Mazlan Othman, the head of the U.N.'s little-known Office for Outer Space Affairs (Unoosa), is set to describe her potential new role as chief alien ambassador next week at a scientific conference at the Royal Society's Kavli conference center in Buckinghamshire, England, reported London's Sunday Times. "Nonsense," responded the U.N.
"The mandate of the Office for Outer Space Affairs is defined by the United Nations General Assembly and there are no plans to change the current mandate," Jamshid Gaziyev, a spokesman for the agency, told FoxNews.com.
The Times article claimed that Othman would tell delegates that the recent discovery of hundreds of planets around other stars has made the detection of extraterrestrial life more likely than ever before -- and that means the U.N. must be ready to coordinate humanity's response to any "first contact."
Instead, she will use the conference to discuss the problems posed by "space debris mitigation, near-Earth objects (asteroids) and the coordination mechanism for the use of space technology in the United Nations system," Gaziyev said.

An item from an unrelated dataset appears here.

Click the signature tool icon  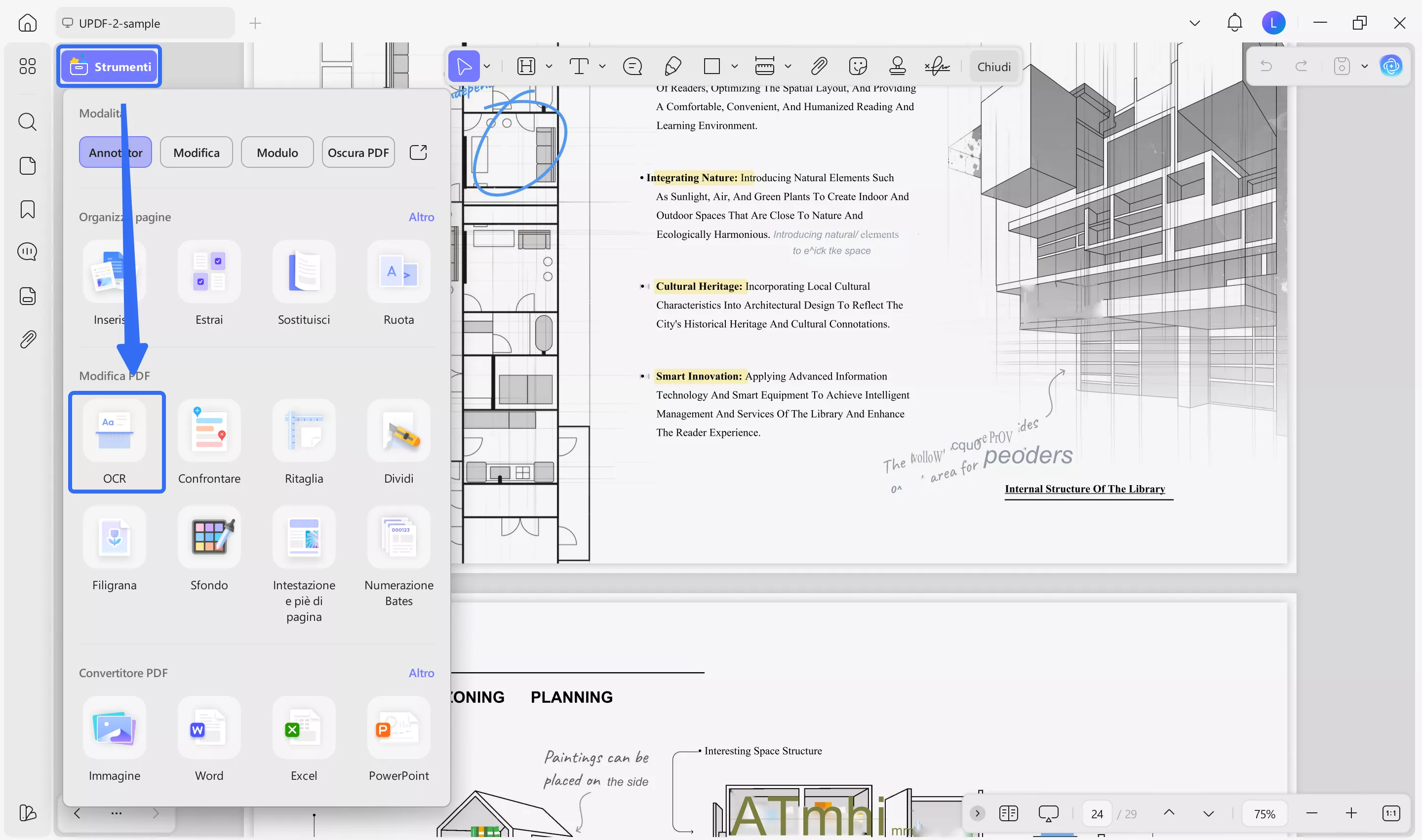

The Times article cited a talk Othman gave recently to fellow scientists, where she said: "The continued search for extraterrestrial communication, by several entities, sustains the hope that some day humankind will receive signals from extraterrestrials.
"When we do, we should have in place a coordinated response that takes into account all the sensitivities related to the subject. The U.N. is a ready-made mechanism for such coordination."
Professor Richard Crowther, an expert in space law and governance at the U.K. Space Agency and who leads British delegations to the U.N. on such matters, said: "Othman is absolutely the nearest thing we have to a 'take me to your leader' person."
However, he thinks humanity's first encounter with any intelligent aliens is more likely to be via radio or light signals from a distant planet than by beings arriving on Earth. And, he suggests, even if we do encounter aliens in the flesh, they are more likely to be microbes than anything intelligent.